Records from a data collection
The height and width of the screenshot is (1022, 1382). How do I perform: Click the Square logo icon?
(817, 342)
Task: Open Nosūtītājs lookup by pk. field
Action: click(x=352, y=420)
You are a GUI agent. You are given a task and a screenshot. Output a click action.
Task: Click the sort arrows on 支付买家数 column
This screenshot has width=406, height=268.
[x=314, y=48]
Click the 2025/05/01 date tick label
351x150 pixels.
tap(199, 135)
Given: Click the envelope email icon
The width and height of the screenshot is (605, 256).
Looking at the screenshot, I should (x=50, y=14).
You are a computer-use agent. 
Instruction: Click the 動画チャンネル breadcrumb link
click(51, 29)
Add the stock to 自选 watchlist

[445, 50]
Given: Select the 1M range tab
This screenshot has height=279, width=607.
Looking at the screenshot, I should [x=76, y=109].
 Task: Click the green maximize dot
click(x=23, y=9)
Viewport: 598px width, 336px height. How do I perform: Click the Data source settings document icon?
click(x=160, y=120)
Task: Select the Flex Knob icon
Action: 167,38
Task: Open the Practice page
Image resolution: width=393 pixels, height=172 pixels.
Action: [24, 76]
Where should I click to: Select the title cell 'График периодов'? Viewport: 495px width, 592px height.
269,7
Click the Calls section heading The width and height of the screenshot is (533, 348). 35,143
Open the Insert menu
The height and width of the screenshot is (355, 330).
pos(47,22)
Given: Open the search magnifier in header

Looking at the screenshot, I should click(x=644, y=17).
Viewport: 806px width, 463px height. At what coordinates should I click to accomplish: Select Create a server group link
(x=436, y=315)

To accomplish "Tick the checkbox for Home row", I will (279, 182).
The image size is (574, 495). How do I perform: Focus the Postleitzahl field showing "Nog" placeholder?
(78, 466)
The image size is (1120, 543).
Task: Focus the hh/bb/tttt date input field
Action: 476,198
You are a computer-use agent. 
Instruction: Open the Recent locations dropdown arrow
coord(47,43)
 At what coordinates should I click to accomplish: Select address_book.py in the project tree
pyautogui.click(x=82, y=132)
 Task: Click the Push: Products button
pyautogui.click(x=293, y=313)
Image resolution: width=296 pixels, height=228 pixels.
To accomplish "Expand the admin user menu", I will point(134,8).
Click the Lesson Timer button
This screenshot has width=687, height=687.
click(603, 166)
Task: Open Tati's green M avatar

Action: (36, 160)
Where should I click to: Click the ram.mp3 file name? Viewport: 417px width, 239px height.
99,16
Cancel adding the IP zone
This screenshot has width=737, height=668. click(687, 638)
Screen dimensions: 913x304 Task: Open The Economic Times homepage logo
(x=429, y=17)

▶ REQUIRED ACTION
Letter for letter, copy all of the entries above.

▶ RESULT
The height and width of the screenshot is (1022, 1382). How do I perform: Click the Square logo icon?
(817, 342)
Task: Open Nosūtītājs lookup by pk. field
Action: click(x=352, y=420)
You are a GUI agent. You are given a task and a screenshot. Output a click action.
Task: Click the sort arrows on 支付买家数 column
This screenshot has width=406, height=268.
[x=314, y=48]
Click the 2025/05/01 date tick label
351x150 pixels.
tap(199, 135)
Given: Click the envelope email icon
The width and height of the screenshot is (605, 256).
Looking at the screenshot, I should (x=50, y=14).
You are a computer-use agent. 
Instruction: Click the 動画チャンネル breadcrumb link
click(51, 29)
Add the stock to 自选 watchlist

[445, 50]
Given: Select the 1M range tab
This screenshot has height=279, width=607.
Looking at the screenshot, I should [x=76, y=109].
 Task: Click the green maximize dot
click(x=23, y=9)
Viewport: 598px width, 336px height. How do I perform: Click the Data source settings document icon?
click(x=160, y=120)
Task: Select the Flex Knob icon
Action: 167,38
Task: Open the Practice page
Image resolution: width=393 pixels, height=172 pixels.
Action: [24, 76]
Where should I click to: Select the title cell 'График периодов'? Viewport: 495px width, 592px height.
269,7
Click the Calls section heading The width and height of the screenshot is (533, 348). 35,143
Open the Insert menu
The height and width of the screenshot is (355, 330).
pos(47,22)
Given: Open the search magnifier in header

Looking at the screenshot, I should click(x=644, y=17).
Viewport: 806px width, 463px height. At what coordinates should I click to accomplish: Select Create a server group link
(x=436, y=315)

To accomplish "Tick the checkbox for Home row", I will (279, 182).
The image size is (574, 495). How do I perform: Focus the Postleitzahl field showing "Nog" placeholder?
(78, 466)
The image size is (1120, 543).
Task: Focus the hh/bb/tttt date input field
Action: 476,198
You are a computer-use agent. 
Instruction: Open the Recent locations dropdown arrow
coord(47,43)
 At what coordinates should I click to accomplish: Select address_book.py in the project tree
pyautogui.click(x=82, y=132)
 Task: Click the Push: Products button
pyautogui.click(x=293, y=313)
Image resolution: width=296 pixels, height=228 pixels.
To accomplish "Expand the admin user menu", I will point(134,8).
Click the Lesson Timer button
This screenshot has width=687, height=687.
click(603, 166)
Task: Open Tati's green M avatar

Action: (36, 160)
Where should I click to: Click the ram.mp3 file name? Viewport: 417px width, 239px height.
99,16
Cancel adding the IP zone
This screenshot has width=737, height=668. click(687, 638)
Screen dimensions: 913x304 Task: Open The Economic Times homepage logo
(x=429, y=17)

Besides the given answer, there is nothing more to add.